Theodore Roosevelt was a voracious learner and an avid reader throughout his extraordinary life. It is hard to imagine though, when he might have found the time–his record of public service and his private interests were astonishingly diverse. How he possibly squeezed reading into the crowded hours of his life was a matter of some substantial speculation among those that observed him flash across the stage of history.
Among his friends he counted the greatest writers, thinkers, scholars, and scientists of his day. And by all accounts he was the best read of them all–being readily conversant on everything from the traditional classics to the most recent philosophical, sociological, or technological musings. He usually read at least five books a week–unless he wasn’t too busy, in which case, he read more. And yet his attitude toward the torrid pace of his intellectual pursuit was refreshingly relaxed: “I am old-faschioned, or sentimental, or something about books. Whenever I read one I want, in the first place, to enjoy myself, and, in the next place, to feel that I am a little better and not a little worse for having read it.”
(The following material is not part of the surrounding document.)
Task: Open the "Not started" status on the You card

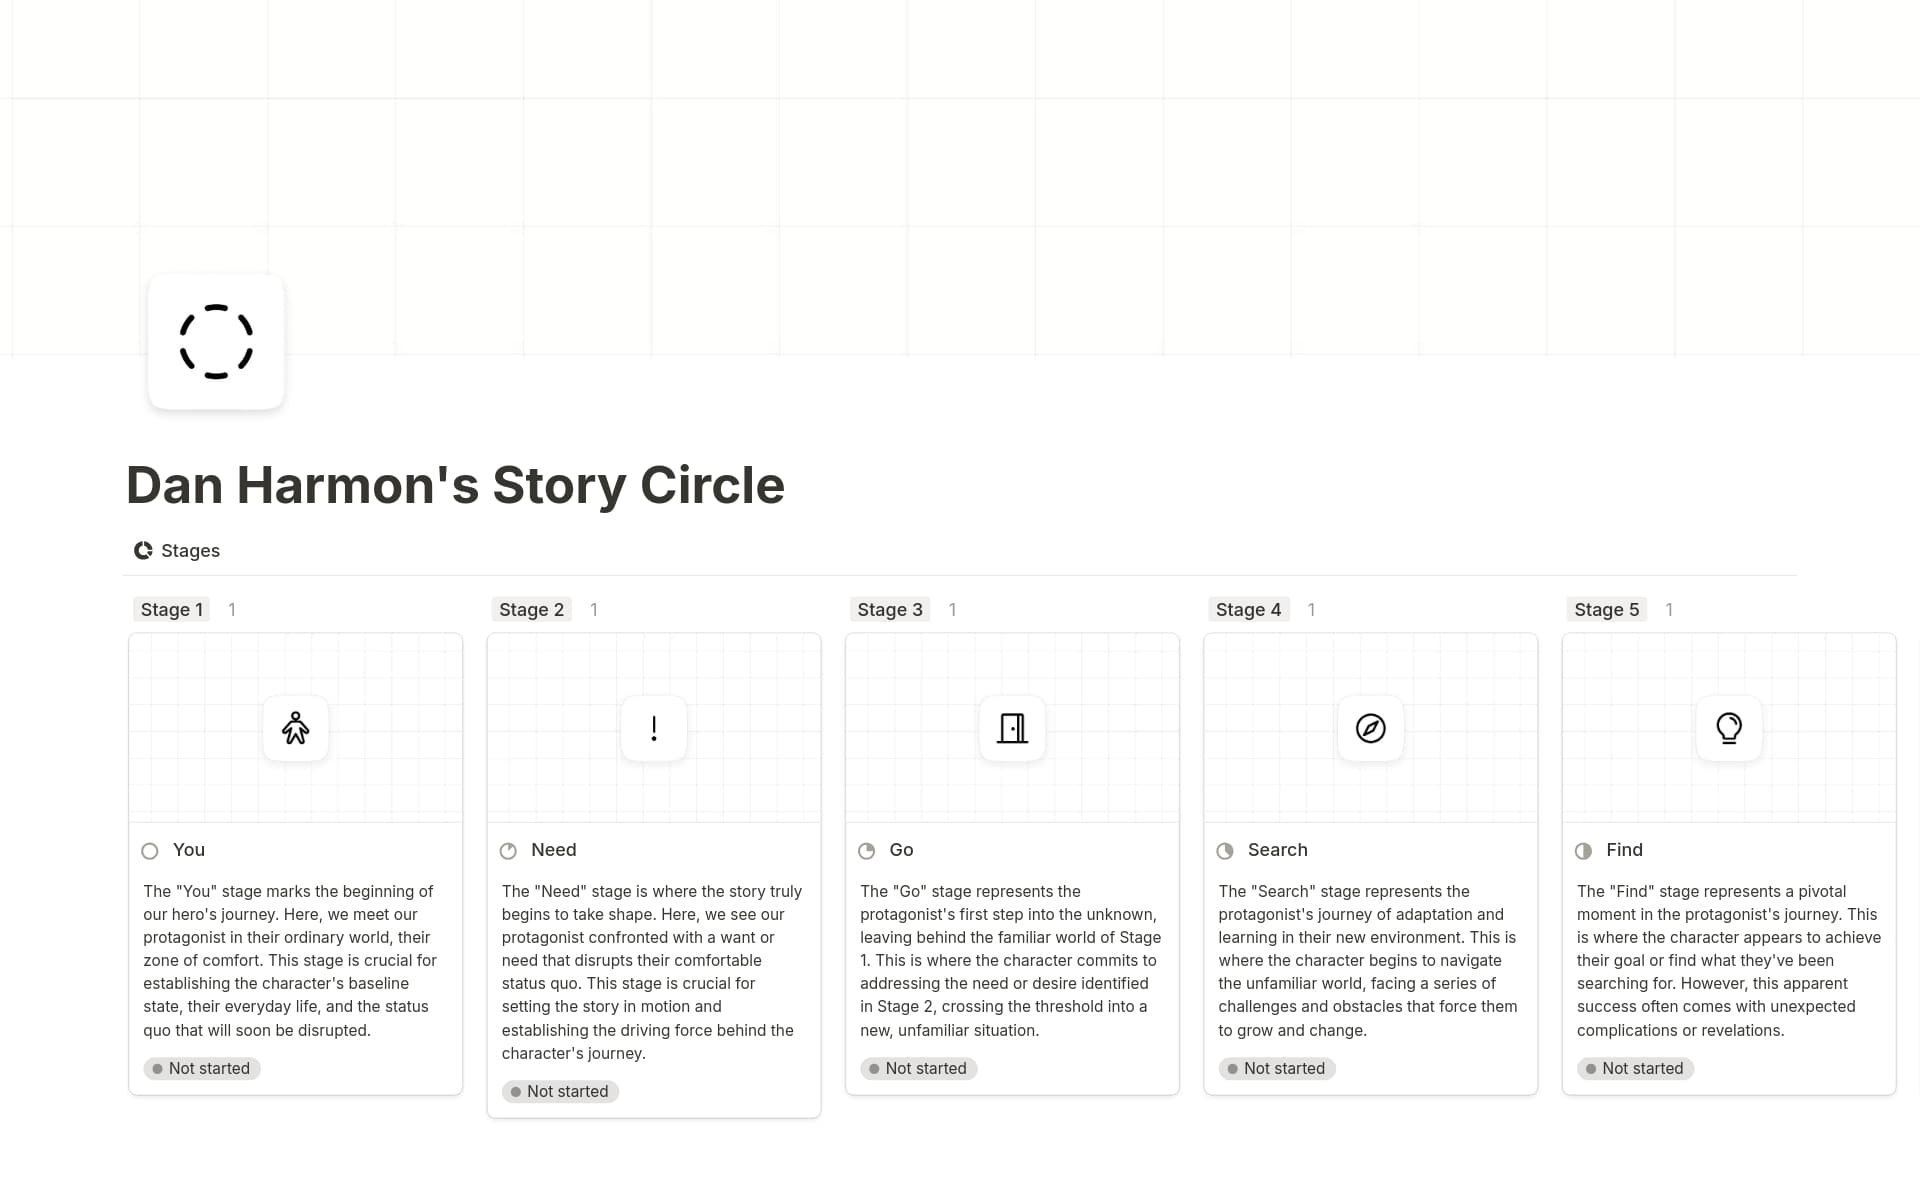Action: point(201,1068)
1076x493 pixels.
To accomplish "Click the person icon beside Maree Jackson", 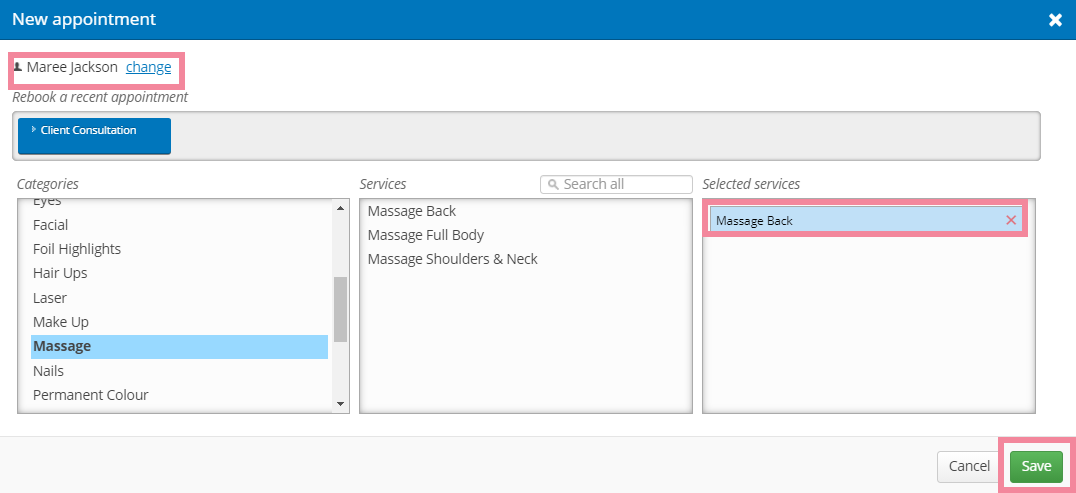I will point(18,67).
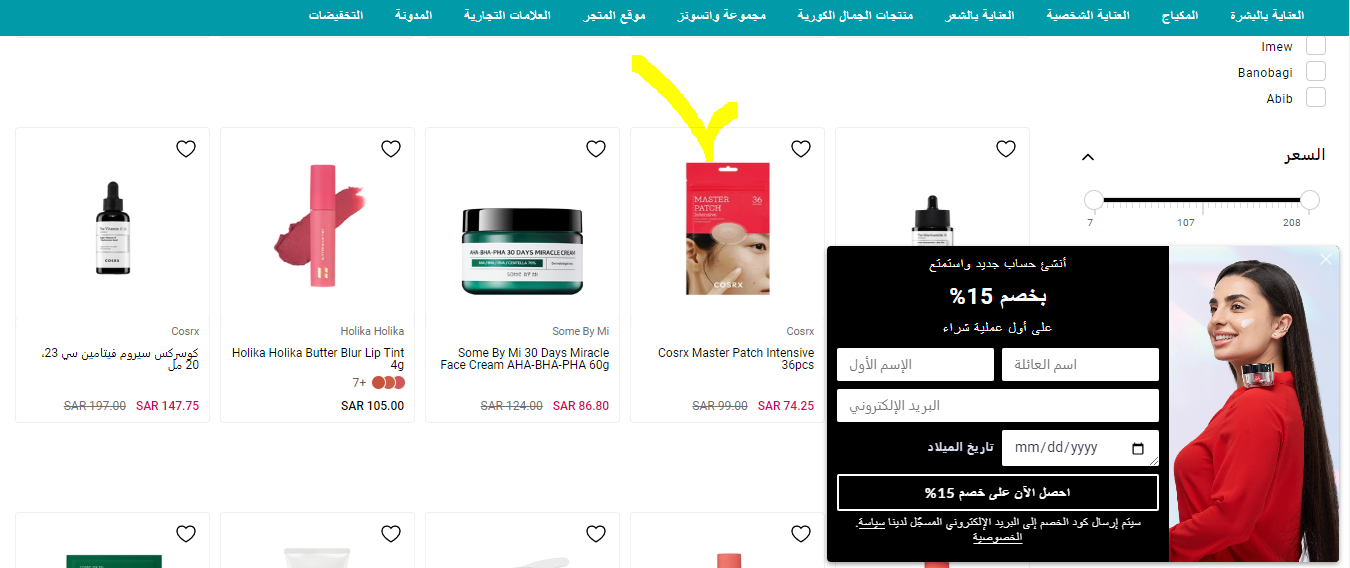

His son Quentin claimed that he read every book received at the Library of Congress–which of course, he surely did not. But many of his friends testified that however new the volume they recommended to him, he had always read it already. “His range of reading is amazing,” wrote the science fiction writer H. G. Wells. “He seems to be echoing with all the thought of the time, and he has receptivity to the pitch of genius.” Guglielmo Marconi, the great Italian physicist and inventor, was amazed by his knowledge in the specialized field of Italian history and literature. “That man actually cited book after book that I’ve never heard of, much less read. He’s going to keep me busy for some time just following his Italian reading.” And the English diplomat Lord Charnwood asserted, “No statesman for centuries has had his width of intellectual range.”
As a result of his relentless studies and his near-perfect recall, his knowledge was highly integrated, and he was continually crossing boundaries, moving back and forth from one area of human knowledge to another. He was thus able to make connections that mere specialists were unable to make.
According to Viscount Lee, “Whether the subject of the moment was political economy, the Greek drama, tropical fauna or flora, the Irish sagas, protective coloration in nature, metaphysics, the technique of football, or post-futurist painting, he was equally at home with the experts and drew out the best that was in them.” Indeed, “In one afternoon,” said his son Archie, “I have heard him speak to the foremost Bible student of the world, a prominent ornithologist, an Asian diplomat, and a French general, all of whom agreed that Father knew more about the subjects on which they had specialized than they did.”
“If you want to lead, you must read,” was a maxim that Roosevelt took seriously. It was merely an extension of his whole philosophy of life: making the most of his mind was of a piece with making the most of his body. It was merely an exercise of good stewardship.